1 box cake mix (15.25 oz)
1 box instant pudding mix (3 oz)
3/4 cup sour cream
1/3 cup canola oil
1/2 cup water
1/4 cup milk
Mix all ingredients together on low speed for 1 minute. Mix on medium/low for 2-3 minutes. Pour divided batter into two greased and floured 9in round cake pans. Bake at 350 for 25-30 minutes.
1) When you grease your pans, always use real butter. Evenly coat the pan and pour a little flour in the pan and shake around to evenly coat. This works much better than the non-stick spray. Your cake will always come out in one piece and be nice and smooth.

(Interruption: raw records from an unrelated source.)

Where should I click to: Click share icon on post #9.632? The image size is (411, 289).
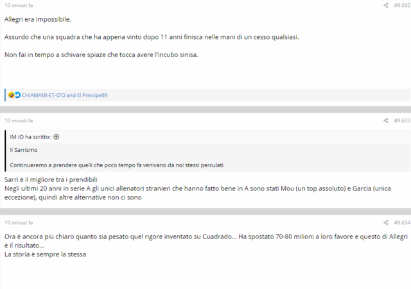pyautogui.click(x=386, y=5)
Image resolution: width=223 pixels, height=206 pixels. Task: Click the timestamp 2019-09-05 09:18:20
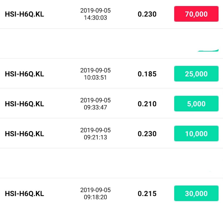point(95,193)
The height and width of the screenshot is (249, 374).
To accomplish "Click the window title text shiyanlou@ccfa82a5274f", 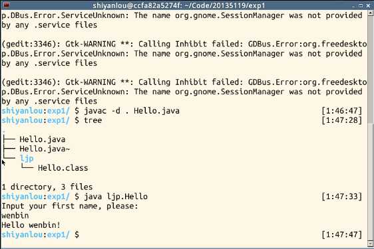I will [x=137, y=5].
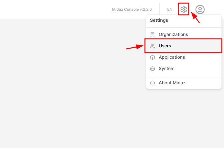Click the Settings menu header
Viewport: 224px width, 148px height.
click(159, 20)
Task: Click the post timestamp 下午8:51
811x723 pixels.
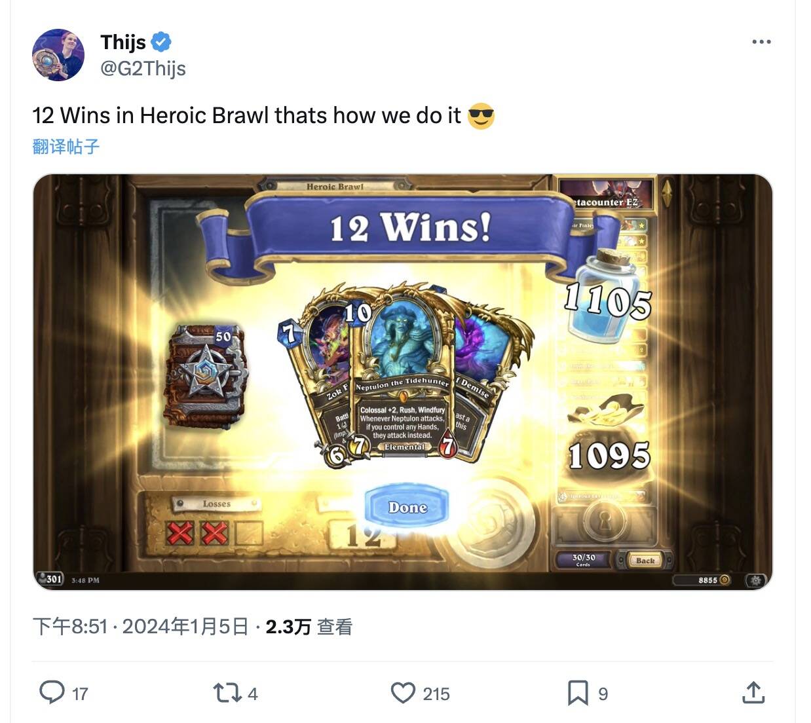Action: coord(69,627)
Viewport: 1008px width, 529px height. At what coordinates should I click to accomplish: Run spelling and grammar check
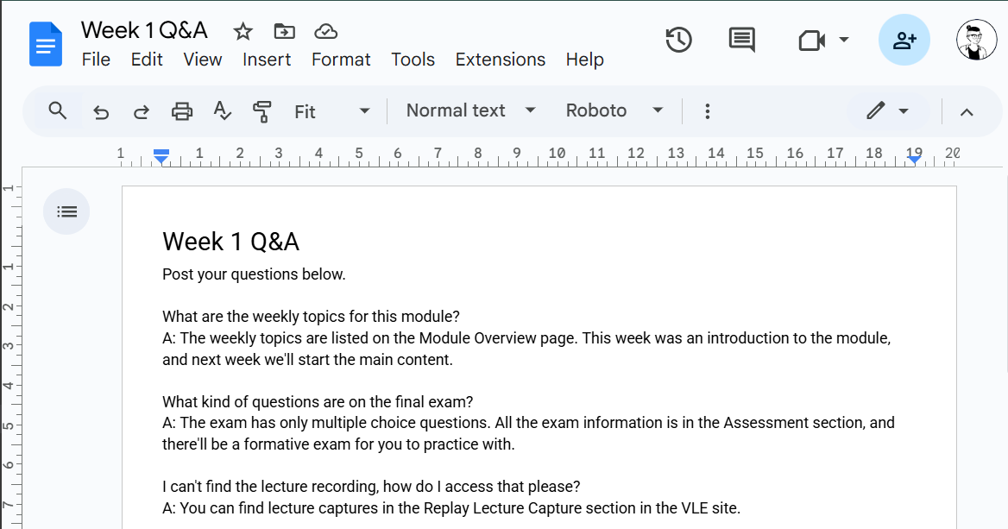pyautogui.click(x=222, y=111)
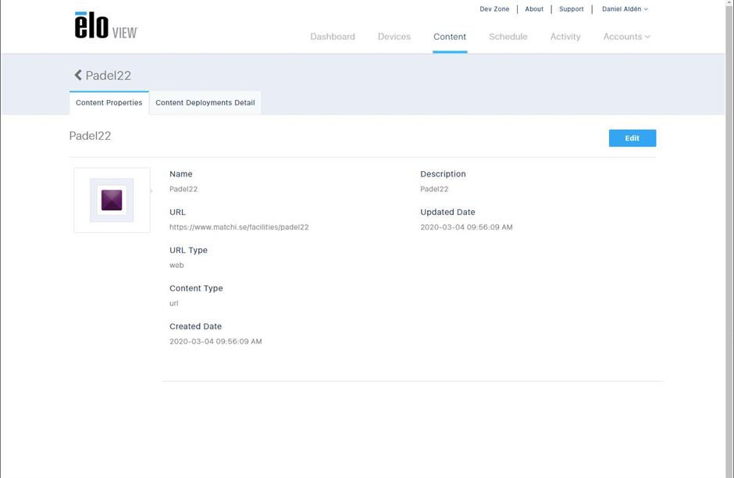Go back using the chevron beside Padel22
The width and height of the screenshot is (734, 478).
click(x=78, y=75)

2) I prefer the Betty Crocker Super Moist cake mix. I usually use the butter recipe yellow mix and then add in vanilla pudding or lemon depending on what I’m in the mood for. If you are using lemon pudding, replace the milk in the recipe for 2-4 tbsp of fresh lemon juice.
3) My cakes are usually perfect at 27min. I have not tried this recipe with a 9×13 pan but I suspect the time would be closer to 30-35 min.

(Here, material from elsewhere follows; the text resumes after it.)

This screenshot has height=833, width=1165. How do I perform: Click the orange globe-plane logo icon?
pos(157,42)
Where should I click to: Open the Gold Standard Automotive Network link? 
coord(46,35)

4) Don’t wear a chain necklace while you bake as it will burn your neck when you open the oven door.
5) Make a trifle out of your cake! Mix a 3 oz box of instant pudding with 2 cups milk. Refrigerate until set. Take one 16oz container of cool whip and mix about 1/3 of the container with the set pudding. (Cool whip must not be frozen, so it will mix easily….just leave in fridge for a couple hours to thaw.) Fill trifle bowl as follows: a layer of cake on the bottom (cut up to fit as evenly as possible), pudding mixture, another cake layer, and remaining cool whip on top. There may be some extra cake and cool whip left over. You can layer dessert glasses with cake, berries, and cool whip for an extra treat. (Oh, and the pampered chef trifle bowl totally rocks.)
1 stick of butter (softened)
1 8oz block of cream cheese (softened)
1 tsp of vanilla
3-4 cups of powdered sugar or to taste.
If you are making a lemon pudding cake, add one tablespoon of lemon juice in place of the vanilla.
Lots of flavor combos you can do with this. I’ve made a “sour cream pudding cake” three times in the past two weeks. They are awesome! Surprisingly, I was not able to snap a photo of any of these because a) I’m lazy, and b) they were gone too fast.